*Task requirements*
Looking at the records below, please say how many lines contain the word "Select", as a bare number.

Stored data entries
--- START ---
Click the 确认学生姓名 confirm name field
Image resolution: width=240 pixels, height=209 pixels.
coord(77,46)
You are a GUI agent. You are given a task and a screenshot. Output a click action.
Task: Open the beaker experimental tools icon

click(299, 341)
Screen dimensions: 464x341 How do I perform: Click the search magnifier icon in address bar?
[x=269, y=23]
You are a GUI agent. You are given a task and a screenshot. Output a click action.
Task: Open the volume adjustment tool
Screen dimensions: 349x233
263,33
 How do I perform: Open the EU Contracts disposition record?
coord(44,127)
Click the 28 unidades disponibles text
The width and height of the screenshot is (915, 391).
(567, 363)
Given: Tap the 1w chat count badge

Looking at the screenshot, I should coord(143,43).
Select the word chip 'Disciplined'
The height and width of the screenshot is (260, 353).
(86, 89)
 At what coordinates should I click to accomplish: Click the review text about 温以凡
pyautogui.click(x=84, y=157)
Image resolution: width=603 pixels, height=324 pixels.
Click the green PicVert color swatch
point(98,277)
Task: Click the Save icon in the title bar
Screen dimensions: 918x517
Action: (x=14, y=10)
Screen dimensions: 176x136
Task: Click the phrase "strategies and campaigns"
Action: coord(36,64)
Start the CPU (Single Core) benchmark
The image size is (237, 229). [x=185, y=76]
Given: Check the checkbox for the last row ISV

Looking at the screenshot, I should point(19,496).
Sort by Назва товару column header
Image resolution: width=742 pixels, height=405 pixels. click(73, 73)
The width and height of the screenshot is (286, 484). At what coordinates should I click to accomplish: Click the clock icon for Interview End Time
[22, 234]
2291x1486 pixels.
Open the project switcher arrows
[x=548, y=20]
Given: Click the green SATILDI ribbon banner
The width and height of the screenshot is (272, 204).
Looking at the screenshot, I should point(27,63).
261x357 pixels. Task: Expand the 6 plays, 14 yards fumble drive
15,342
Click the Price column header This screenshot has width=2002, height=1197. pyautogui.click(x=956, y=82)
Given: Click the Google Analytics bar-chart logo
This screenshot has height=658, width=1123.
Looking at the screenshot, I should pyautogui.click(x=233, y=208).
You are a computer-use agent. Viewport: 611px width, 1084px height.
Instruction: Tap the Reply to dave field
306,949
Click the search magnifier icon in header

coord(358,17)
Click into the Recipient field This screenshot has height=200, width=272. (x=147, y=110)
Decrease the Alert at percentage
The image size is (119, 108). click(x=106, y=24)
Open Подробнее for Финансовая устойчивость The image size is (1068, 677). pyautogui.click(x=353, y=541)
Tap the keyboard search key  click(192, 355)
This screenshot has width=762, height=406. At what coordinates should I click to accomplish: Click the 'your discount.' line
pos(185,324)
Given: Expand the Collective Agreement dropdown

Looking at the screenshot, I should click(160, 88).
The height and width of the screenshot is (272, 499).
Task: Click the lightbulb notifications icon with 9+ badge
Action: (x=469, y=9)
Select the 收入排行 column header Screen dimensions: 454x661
--- END ---
*The completed task*
2